同时使用杜长大三个品种的数据（总共样本数目为 3150），其系谱均检验均正确，质控 LD 后剩余 5260 个位点，使用这些位点计算 IBD，查看亲子、全同胞及半同胞三种亲缘关系的样本间的情况。

按照理论来说，这三种亲缘关系的 Z0,Z1,Z2 和 PI_HAT的期望为

	Z0	Z1	Z2	PI_HAT
亲子	0	1	0	0.5
全同胞	0.25	0.5	0.25	0.5
半同胞	0.5	0.5	0	0.25

下面是亲子的直方图，所有样本 Z0 均接近于 0，Z1 较大，但是 Z2 并不等于 0 。

全同胞的结果如下

半同胞的结果如下

测试结论

三种关系中，Z2 值均偏大，远高于期望值，因此这里的 IBD 算法不够精确。
三种关系中，PI_HAT 值均偏大，远高于期望值，估计是收到了 Z2 值偏大的影响。
这里最好区分的是亲子关系，其 Z0 值接近于 0，Z1 值均大于 0.6 。但是这里半同胞和全同胞的 PI_HAT 的分布有交叉，无法完全分开。
总体来说，IBD 的计算结果只能说勉强符合要求，应该只能用于筛选样本，比如挑选或剔除亲缘关系比较近的样本对。
计算 IBD 前必须根据 LD 质控位点，不然得到的结果更加糟糕。

位点质控

杂合子比例

位点杂合子比例可以通过 --hardy 进行计算，输出文件后缀维 .hwe ，内容举例如下。

其中 O(HET) 便是位点的观察杂合度，GENO 的三个数值对应着 A1A1,A1A2,A2A2 三种基因型的数目。

CHR	SNP	TEST	A1	A2	GENO	O(HET)	E(HET)	P
0	snp1	ALL(NP)	T	C	4337/533/26259	0.01712	0.252	0
0	snp2	ALL(NP)	G	T	8035/1174/22550	0.03697	0.3956	0

剔除多等位基因位点

使用 –snps-only just-acgt 选项会剔除非 SNP 位点（例如 indel 位点），对于存在三等位基因的 SNP ，会将存在三等位基因的基因型替换为0。
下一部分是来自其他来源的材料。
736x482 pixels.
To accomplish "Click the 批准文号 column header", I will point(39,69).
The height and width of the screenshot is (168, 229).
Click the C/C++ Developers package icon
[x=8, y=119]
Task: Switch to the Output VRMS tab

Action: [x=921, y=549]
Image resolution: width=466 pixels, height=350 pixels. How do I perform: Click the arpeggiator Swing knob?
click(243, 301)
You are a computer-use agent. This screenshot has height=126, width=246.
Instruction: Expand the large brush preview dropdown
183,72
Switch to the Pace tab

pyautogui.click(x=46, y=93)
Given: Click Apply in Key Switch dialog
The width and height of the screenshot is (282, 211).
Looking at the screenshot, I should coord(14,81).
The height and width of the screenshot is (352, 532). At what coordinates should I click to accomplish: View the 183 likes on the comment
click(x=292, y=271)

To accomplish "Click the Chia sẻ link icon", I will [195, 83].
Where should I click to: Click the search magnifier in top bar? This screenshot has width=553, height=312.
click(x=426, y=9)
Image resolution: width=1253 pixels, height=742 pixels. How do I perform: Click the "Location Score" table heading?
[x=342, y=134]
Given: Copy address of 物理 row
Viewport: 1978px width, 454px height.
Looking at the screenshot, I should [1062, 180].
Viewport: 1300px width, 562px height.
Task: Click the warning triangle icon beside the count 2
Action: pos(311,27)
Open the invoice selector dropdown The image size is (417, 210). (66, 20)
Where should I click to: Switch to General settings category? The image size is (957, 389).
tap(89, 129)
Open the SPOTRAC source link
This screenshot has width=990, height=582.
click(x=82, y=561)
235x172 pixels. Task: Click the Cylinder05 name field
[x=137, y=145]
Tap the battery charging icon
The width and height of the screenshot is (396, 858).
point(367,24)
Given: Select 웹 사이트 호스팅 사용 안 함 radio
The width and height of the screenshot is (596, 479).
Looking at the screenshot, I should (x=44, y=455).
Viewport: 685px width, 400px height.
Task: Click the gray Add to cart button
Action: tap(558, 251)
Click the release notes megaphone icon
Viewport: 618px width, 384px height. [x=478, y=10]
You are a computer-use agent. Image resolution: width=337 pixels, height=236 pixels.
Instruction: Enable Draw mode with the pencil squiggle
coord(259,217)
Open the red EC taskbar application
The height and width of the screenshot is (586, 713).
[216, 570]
举个例子，输入文件，第一个SNP是一等位基因，第二个SNP是三等位基因，第三个SNP是INDEL 位点。

1 1 0 0 0 0 A A A C I D
2 2 0 0 0 0 A A A T D D
3 3 0 0 0 0 A A T T D D
4 4 0 0 0 0 A A A T D D

输出文件，保留了第一个SNP（即会保留无变异的位点），第二个SNP将存在三等位基因的基因型替换为0，直接剔除了第三个SNP。

1 1 0 0 0 -9 A A 0 0
2 2 0 0 0 -9 A A A T
3 3 0 0 0 -9 A A T T
4 4 0 0 0 -9 A A A T

注意：–make-bed 默认就会执行 –snps-only，因此如果生成二进制文件过程中出现多等位基因的 SNP ，不会报错，只会给出下面的提示：

1	Warning: Variant 1 triallelic; setting rarest alleles missing.

LD 过滤

使用 –indep-pairwise <window size>[‘kb’] <step size (variant ct)> <r^2 threshold> 选项来过滤位点，常用参数组合为 50 5 0.5 或 50 5 0.2 ，一般不动前面两个参数，修改第三个的值。

这三个参数说明如下：

窗口大小，单位 Kb
步长，单位位点数目，表示每次计算后移动窗口的位点数目
r2 阈值

其它

flip-翻转位点

合并失败，首先检查是不是存在正反链问题（查看bim文件），如果是正反链问题，用 flip 命令进行部分位点的翻转。如果不是，估计就是基因型文件分型出问题了。

1	-- flip <SNP ID list>

Given a file containing a list of SNPs with A/C/G/T alleles, –flip swaps A↔T and C↔G. A warning will be given if any alleles are not named A, C, G, or T.

merge 注意事项

使用 –merge 合并时有以下注意事项：

合并后的基因型文件位点是所有被合并的基因型文件位点的并集，不存在的位点基因型会设为缺失。
如果多个被合并文件中存在共同样本（最好事先避免这一点），在第一个文件中已经存在的标记数据，默认情况下不会被第二个文件覆盖。例如第一个文件某个体某snp为AA，第二个文件该个体该SNP为AG，最终合并文件中还是AA。覆盖情况可以通过–merge-mode调整。
不同map相同snp的名称必须保持一致，不然会被 plink 软件视为不同的位点。
两个芯片文件的snp编码方式要保持一致，比如不能一个ACGT，一个1234。